In his senior year, he finally earned the running back position, and he scored six touchdowns in his first game. His success on the field also earned the attention of Texas Christian University (TCU). The football team offered him a full scholarship and LT said it was an easy decision to study there because he’d be closer to his family and his mother could watch him play. “I felt like it was the fight place for me. It was an opportunity to play right away and develop my skills as a football player,” he said.

Moderator Ian Strand, vice president of business development patient pattern, PointClickCare, asked LT how he felt about being drafted as the fifth overall pick in the first round of the NFL draft by the San Diego Chargers, a team that had only won one game the previous year.  “Going to an organization like San Diego was incredible for me. I sought out role models to learn from them.” One of his role models: the late Junior Seau, who taught him how to be a professional football player. The daily grind of meetings and practices became his life. He watched how Seau, and others dealt with it, how they interacted with teammates, what they did after practice, and how they gave back to the community. “All those things I had to learn, and it allowed me to grow early on in my professional career,” he said.

LT quickly became one of the leaders of the team and thrived in a culture where the coach laid out the expectations and purpose. After 11 years, he signed a free-agent contract with the New York Jets, where the coach had a different leadership style and was more brash. It rejuvenated him and the young player inside himself. It was still there. He retired after two seasons and became a television sports analyst and started a charitable foundation. Most recently he began coaching his son’s middle school football team.

“I think in life we evolve,” he said. “When you talk about values in life, one might say you have the same values throughout your whole life. I don’t think that’s true. Values change in life. During my career, I thought once I retire, I wasn’t going to do anything. I’d play golf, raise a family. But values changed after I had kids. Once my kids were born in the last two years I played football, both with the Jets, it felt like life was a book. It was time to close that chapter of my life…I felt like I needed another challenge.”
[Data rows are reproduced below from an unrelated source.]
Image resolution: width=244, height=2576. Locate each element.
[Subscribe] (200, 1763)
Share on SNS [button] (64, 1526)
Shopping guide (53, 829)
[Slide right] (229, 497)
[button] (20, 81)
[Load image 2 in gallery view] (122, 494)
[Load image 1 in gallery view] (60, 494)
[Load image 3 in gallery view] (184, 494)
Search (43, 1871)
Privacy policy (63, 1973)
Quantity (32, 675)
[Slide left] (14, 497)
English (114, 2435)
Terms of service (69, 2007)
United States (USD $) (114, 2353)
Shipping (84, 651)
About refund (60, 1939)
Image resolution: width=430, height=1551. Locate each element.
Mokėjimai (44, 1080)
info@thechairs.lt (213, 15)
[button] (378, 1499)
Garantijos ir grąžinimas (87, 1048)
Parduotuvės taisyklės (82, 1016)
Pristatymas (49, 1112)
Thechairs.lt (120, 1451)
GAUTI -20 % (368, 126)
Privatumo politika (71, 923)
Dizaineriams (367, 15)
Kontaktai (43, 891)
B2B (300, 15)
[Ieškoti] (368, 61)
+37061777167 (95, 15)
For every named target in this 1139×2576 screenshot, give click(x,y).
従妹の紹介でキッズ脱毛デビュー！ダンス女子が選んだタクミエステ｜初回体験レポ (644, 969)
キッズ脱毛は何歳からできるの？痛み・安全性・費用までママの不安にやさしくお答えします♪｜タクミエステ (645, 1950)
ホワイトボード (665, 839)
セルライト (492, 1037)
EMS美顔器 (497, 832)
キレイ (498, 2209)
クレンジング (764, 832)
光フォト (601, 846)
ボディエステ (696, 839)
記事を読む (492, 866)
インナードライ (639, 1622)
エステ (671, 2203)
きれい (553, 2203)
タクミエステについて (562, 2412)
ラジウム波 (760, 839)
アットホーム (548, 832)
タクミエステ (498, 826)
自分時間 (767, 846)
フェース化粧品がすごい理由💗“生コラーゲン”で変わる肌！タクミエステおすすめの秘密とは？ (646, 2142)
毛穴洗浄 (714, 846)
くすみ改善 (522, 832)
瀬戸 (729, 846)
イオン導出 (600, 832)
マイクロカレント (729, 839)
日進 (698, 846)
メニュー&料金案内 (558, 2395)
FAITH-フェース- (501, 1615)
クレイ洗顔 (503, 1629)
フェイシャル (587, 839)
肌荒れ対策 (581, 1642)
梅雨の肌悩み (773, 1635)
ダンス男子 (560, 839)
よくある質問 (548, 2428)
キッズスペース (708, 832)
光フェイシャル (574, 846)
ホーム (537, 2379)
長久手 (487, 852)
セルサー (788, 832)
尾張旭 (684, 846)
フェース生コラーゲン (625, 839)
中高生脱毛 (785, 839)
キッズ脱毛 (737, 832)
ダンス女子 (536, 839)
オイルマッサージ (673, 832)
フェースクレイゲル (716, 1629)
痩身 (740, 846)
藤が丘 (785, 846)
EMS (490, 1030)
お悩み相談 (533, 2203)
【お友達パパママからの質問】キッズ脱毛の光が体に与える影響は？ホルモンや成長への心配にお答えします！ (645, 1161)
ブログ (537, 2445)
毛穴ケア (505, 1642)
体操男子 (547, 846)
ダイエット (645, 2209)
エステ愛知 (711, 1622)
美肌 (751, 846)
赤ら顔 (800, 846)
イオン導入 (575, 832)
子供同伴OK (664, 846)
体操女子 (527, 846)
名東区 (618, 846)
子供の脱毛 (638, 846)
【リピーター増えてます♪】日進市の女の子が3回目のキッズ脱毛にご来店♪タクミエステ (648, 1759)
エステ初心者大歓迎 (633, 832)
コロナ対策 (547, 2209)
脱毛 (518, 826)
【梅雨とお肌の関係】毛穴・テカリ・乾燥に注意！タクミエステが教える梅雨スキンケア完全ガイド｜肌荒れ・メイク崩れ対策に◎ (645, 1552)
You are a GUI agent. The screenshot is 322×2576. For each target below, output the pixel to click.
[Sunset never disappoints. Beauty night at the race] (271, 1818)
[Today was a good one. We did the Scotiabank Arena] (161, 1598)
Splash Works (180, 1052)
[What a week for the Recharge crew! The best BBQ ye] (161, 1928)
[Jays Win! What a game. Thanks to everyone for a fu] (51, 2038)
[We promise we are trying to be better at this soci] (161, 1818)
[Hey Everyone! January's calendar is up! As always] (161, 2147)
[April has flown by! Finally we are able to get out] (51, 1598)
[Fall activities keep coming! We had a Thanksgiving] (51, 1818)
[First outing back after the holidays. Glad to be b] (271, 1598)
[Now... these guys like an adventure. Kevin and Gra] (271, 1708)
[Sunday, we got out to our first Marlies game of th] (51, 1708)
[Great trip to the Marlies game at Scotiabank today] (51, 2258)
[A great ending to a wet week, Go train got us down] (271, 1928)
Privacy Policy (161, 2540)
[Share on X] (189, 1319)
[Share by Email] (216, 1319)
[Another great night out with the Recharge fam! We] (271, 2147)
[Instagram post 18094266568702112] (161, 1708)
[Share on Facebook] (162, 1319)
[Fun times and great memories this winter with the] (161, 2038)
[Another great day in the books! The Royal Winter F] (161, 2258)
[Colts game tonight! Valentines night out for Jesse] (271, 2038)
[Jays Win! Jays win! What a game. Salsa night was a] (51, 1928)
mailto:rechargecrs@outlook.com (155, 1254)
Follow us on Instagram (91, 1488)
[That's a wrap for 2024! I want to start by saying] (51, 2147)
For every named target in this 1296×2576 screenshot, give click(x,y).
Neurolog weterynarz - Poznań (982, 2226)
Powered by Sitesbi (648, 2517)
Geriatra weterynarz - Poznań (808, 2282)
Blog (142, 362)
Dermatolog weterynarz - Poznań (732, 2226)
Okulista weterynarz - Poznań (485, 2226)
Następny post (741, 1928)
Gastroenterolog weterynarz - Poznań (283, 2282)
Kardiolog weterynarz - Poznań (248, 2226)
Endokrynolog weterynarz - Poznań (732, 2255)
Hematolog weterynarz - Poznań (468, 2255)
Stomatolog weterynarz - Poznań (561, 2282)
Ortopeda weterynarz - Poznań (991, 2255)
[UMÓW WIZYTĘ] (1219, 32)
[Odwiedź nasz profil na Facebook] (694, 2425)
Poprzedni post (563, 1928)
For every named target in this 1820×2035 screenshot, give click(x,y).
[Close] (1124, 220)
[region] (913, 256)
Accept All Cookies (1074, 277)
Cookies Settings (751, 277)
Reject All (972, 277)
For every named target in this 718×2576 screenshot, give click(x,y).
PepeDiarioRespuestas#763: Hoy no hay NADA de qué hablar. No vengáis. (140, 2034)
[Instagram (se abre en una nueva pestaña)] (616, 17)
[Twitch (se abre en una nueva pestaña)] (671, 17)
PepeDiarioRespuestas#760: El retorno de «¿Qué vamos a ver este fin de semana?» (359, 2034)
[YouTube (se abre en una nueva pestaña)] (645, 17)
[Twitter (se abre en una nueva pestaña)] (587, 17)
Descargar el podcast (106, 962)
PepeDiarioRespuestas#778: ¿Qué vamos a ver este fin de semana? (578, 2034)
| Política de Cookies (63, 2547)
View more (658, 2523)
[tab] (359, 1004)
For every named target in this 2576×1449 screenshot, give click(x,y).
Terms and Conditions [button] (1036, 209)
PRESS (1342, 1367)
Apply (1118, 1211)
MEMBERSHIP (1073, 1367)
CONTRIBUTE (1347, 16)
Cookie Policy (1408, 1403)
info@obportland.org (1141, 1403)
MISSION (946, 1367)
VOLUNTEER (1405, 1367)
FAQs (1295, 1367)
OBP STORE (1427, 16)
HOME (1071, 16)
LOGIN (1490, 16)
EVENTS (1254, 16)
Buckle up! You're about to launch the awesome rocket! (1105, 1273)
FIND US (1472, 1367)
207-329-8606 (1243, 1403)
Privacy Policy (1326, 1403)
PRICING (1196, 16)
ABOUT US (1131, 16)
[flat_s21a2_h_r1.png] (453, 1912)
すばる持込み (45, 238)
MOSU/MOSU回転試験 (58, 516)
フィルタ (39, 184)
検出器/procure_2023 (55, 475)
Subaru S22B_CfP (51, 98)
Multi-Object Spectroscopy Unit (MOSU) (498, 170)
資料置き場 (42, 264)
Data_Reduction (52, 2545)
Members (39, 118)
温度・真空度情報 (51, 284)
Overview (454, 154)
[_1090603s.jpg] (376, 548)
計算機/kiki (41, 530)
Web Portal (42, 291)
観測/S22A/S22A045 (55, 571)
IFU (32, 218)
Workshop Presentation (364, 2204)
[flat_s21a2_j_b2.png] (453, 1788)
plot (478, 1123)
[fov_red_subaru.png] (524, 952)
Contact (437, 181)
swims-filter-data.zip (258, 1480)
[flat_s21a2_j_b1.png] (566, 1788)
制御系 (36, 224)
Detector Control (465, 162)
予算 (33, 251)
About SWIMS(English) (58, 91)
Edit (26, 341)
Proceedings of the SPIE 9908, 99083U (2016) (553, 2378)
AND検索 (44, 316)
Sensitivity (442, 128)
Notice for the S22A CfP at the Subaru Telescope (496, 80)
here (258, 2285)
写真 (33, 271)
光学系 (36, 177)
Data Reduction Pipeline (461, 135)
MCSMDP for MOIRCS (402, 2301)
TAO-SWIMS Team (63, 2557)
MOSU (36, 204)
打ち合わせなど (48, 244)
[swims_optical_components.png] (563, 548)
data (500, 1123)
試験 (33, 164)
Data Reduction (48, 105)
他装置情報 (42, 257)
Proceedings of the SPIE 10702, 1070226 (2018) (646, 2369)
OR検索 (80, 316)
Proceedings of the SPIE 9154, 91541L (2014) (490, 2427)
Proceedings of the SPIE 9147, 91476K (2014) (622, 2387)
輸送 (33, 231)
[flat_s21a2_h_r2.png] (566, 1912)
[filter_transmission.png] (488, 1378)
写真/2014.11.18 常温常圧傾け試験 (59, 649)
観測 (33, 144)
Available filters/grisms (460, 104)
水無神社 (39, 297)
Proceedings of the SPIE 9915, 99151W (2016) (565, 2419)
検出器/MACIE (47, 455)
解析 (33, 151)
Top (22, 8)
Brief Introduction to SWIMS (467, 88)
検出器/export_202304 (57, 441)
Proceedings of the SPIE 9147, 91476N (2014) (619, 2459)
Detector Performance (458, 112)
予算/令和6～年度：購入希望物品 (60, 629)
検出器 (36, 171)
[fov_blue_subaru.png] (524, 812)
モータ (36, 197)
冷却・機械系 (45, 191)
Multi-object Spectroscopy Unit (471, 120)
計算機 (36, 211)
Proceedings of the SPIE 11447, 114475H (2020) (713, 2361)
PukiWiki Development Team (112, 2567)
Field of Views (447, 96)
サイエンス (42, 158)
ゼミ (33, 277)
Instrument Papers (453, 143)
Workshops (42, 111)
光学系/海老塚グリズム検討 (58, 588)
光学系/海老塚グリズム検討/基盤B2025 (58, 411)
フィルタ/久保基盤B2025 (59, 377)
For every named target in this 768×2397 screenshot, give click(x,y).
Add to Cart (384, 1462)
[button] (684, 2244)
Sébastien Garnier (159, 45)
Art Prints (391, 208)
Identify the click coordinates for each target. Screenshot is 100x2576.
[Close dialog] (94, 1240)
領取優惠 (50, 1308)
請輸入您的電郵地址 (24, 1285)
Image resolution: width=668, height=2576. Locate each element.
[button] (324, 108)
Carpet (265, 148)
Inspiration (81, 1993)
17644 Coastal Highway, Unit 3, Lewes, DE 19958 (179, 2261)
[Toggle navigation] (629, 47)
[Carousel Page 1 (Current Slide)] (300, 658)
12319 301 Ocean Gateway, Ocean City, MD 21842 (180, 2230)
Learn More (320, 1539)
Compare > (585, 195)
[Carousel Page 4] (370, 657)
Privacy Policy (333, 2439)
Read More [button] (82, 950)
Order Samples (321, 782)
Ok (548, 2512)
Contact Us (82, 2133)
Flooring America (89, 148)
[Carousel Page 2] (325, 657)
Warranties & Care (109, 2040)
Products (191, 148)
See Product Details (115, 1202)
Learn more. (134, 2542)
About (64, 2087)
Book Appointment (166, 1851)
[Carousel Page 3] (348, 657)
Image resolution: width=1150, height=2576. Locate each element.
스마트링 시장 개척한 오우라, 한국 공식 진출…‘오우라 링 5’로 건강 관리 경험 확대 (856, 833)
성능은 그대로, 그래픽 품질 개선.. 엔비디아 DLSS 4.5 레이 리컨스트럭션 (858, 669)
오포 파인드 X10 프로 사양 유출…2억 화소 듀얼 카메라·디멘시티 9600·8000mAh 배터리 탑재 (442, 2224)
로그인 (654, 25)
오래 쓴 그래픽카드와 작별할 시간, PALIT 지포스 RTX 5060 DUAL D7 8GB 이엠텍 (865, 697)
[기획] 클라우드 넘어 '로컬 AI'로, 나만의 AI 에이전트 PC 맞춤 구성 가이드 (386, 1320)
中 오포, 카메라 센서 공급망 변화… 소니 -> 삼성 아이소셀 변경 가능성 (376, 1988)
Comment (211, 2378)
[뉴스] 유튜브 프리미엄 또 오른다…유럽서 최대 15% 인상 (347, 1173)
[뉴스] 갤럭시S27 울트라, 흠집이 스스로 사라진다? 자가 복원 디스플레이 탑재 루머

Leadership panel offers predictions for health care

During the final general session, a leadership panel offered their perspectives on trends in the next two to three years and what plans need to do to become—and stay—successful.  

In addition to upcoming Star changes and provisions in the RADV final rule, Rika Kari, vice president, medical economics and risk, Horizon Blue Cross, Blue Shield of New Jersey, said plans can expect the changes to keep coming which could be expensive and time consuming to implement. “Small plans will feel the burden the most and have to rally to focus their investment strategies with programs that are adaptable,” he said, adding that many will need to consider collaboration and joint ventures to survive.

“I think plans that are in the best position are large multi-state plans and national that have scale and resources…As they perform better compared to small and mid-size plans it will continue the pattern of acquisition of consolidation in the market,” Kari said.

Jaye Johnston, vice president, Stars operation, Clover Health, suggested plans look to collaboration and create alignment. “You can’t build a foundation in a siloed approach or by yourself,” she said. Johnston said plans must create efficiencies that will address the needs of their member population.

Kiran Rangarajan, chief government programs revenue officer, Blue Cross & Blue Shield of Rhode Island, also agreed collaboration is critical and that many small and medium plans will be taken over by large plans. “It will take out competition in the marketplace and some monopolies will form from this consolidation. We will have to study the landscape to see what happens.”

Rangarajan said small and medium plans must make wise investments in the meantime. There is no one-size-fits-all solution, “Data is key. How do you utilize data to invest in solutions? Does it fit your needs? Or are you buying a solution that is best in class? If it doesn’t fit your workflow or process or provider group you are working with, those plans will struggle,” he said.